=== Source data ===

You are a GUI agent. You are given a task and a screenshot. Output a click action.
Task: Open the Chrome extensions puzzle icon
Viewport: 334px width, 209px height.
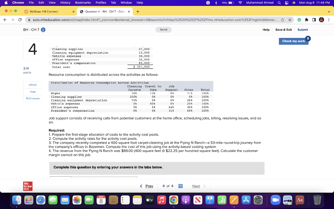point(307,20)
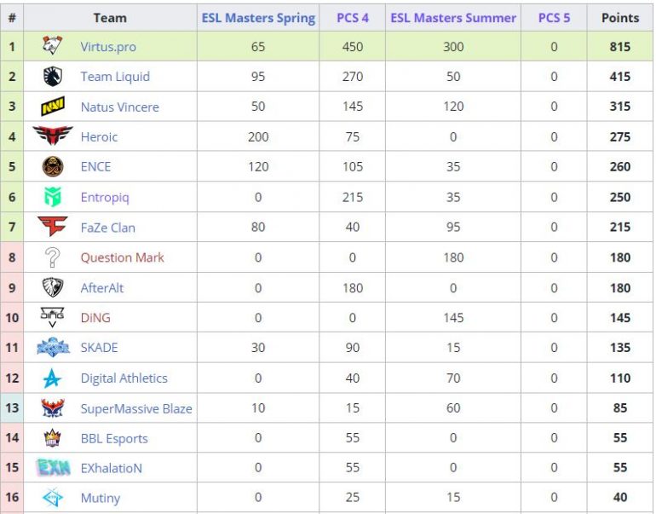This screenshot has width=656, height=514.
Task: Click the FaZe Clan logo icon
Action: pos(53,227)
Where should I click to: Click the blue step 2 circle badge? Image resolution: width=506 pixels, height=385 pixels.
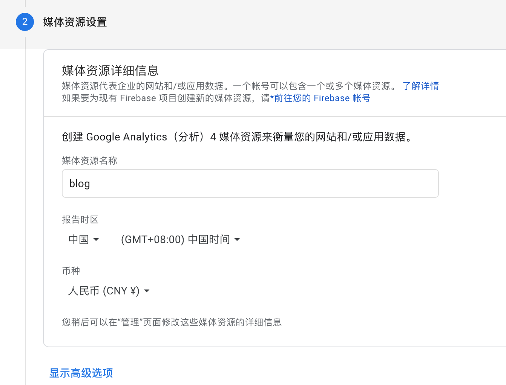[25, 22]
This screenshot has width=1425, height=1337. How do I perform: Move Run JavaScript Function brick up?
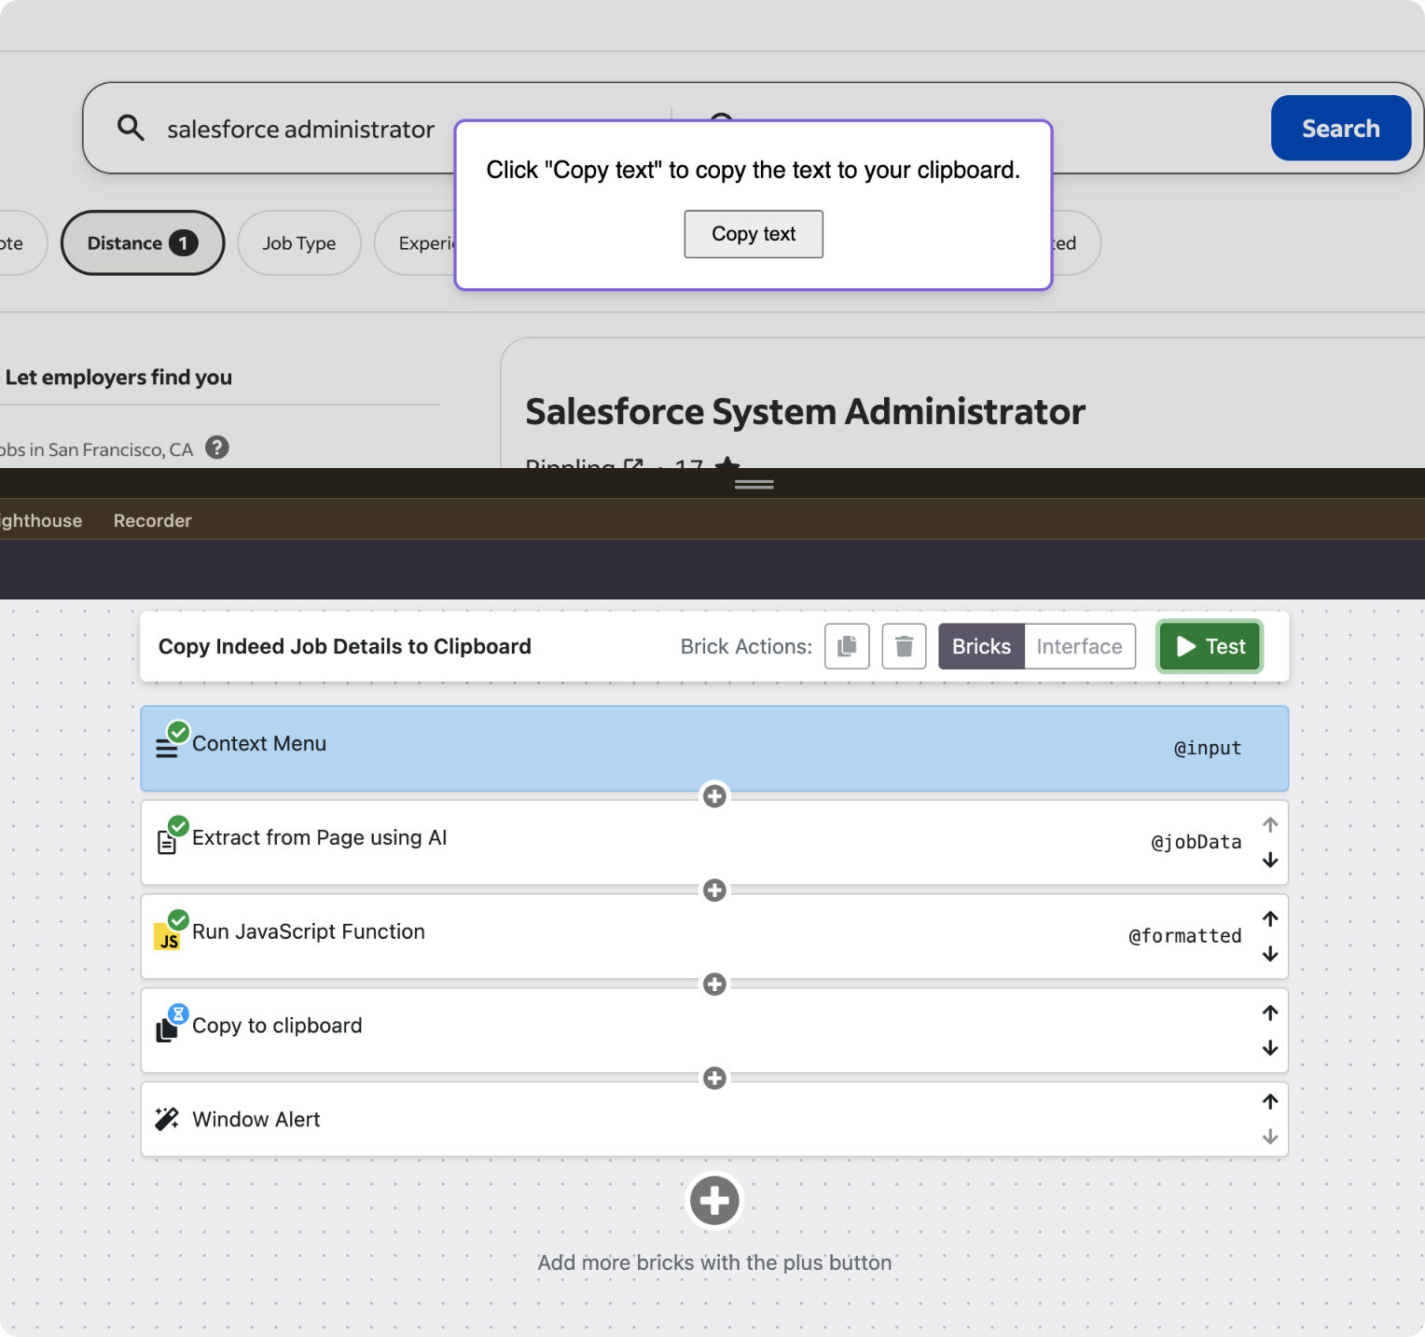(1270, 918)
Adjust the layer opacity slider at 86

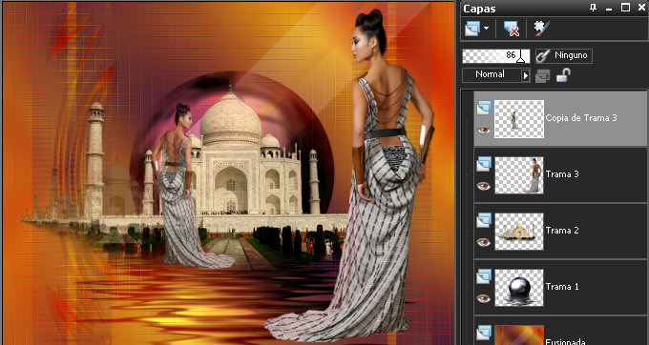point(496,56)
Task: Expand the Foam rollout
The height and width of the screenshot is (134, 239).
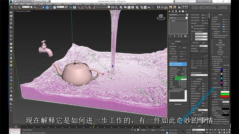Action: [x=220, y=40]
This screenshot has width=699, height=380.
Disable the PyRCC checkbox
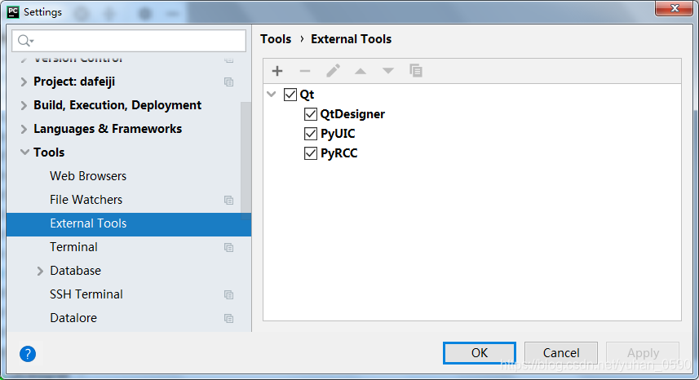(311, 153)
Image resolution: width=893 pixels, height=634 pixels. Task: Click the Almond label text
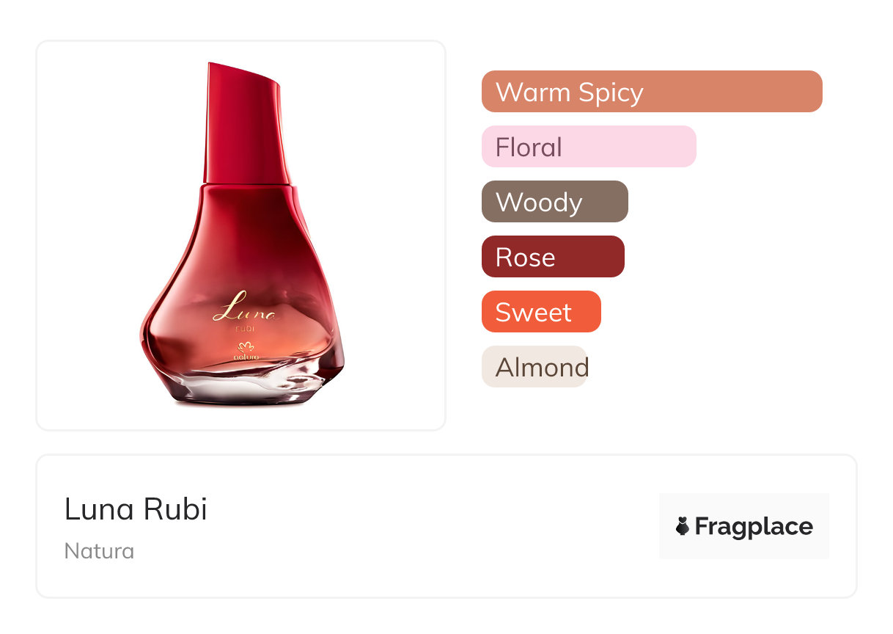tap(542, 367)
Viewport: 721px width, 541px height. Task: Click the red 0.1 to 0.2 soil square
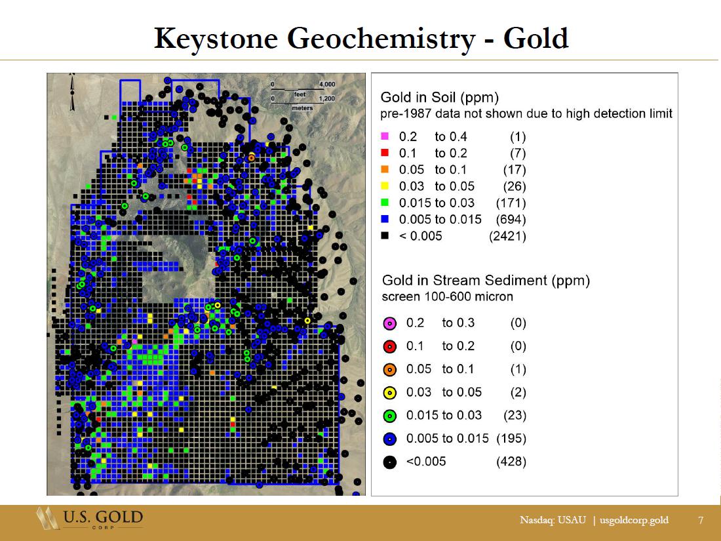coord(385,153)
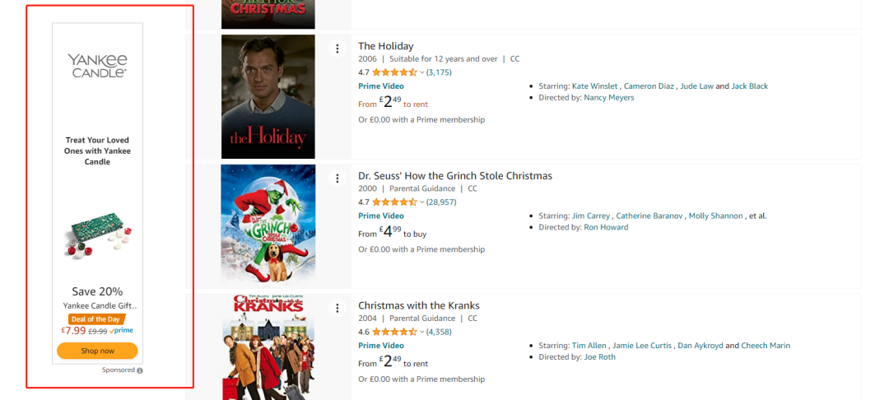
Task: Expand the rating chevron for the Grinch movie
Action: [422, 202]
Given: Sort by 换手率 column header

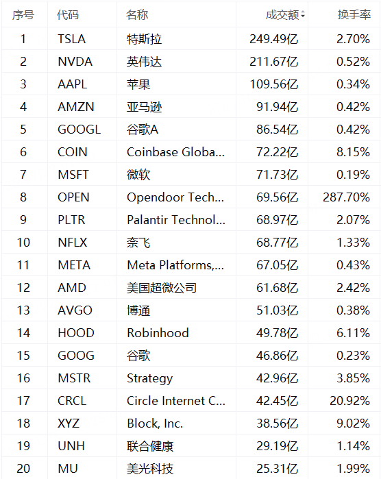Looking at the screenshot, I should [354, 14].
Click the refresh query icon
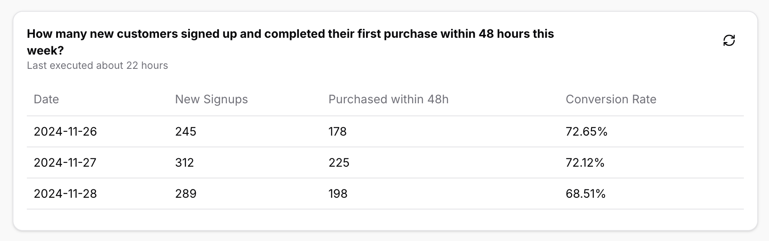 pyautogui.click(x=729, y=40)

===

● Exercise description
Copy exactly the lines from the one containing "Viewport: 334px width, 209px height." to the end of the records, both included, and leave the pictures out.

● Final answer
Viewport: 334px width, 209px height.
point(307,20)
This screenshot has width=656, height=514.
Task: Click the FaZe Clan logo icon
Action: pos(53,227)
Where should I click to: Click the blue step 2 circle badge? Image resolution: width=506 pixels, height=385 pixels.
[25, 22]
This screenshot has width=1425, height=1337. How do I perform: Move Run JavaScript Function brick up?
(1270, 918)
Adjust the layer opacity slider at 86

point(496,56)
Task: Expand the Foam rollout
The height and width of the screenshot is (134, 239).
Action: [x=220, y=40]
This screenshot has width=699, height=380.
Disable the PyRCC checkbox
(311, 153)
Image resolution: width=893 pixels, height=634 pixels. Task: Click the Almond label text
tap(542, 367)
Viewport: 721px width, 541px height. Task: Click the red 0.1 to 0.2 soil square
coord(385,153)
Task: Expand the rating chevron for the Grinch movie
Action: [422, 202]
Given: Sort by 换手率 column header

Looking at the screenshot, I should [354, 14].
Click the refresh query icon
 pyautogui.click(x=729, y=40)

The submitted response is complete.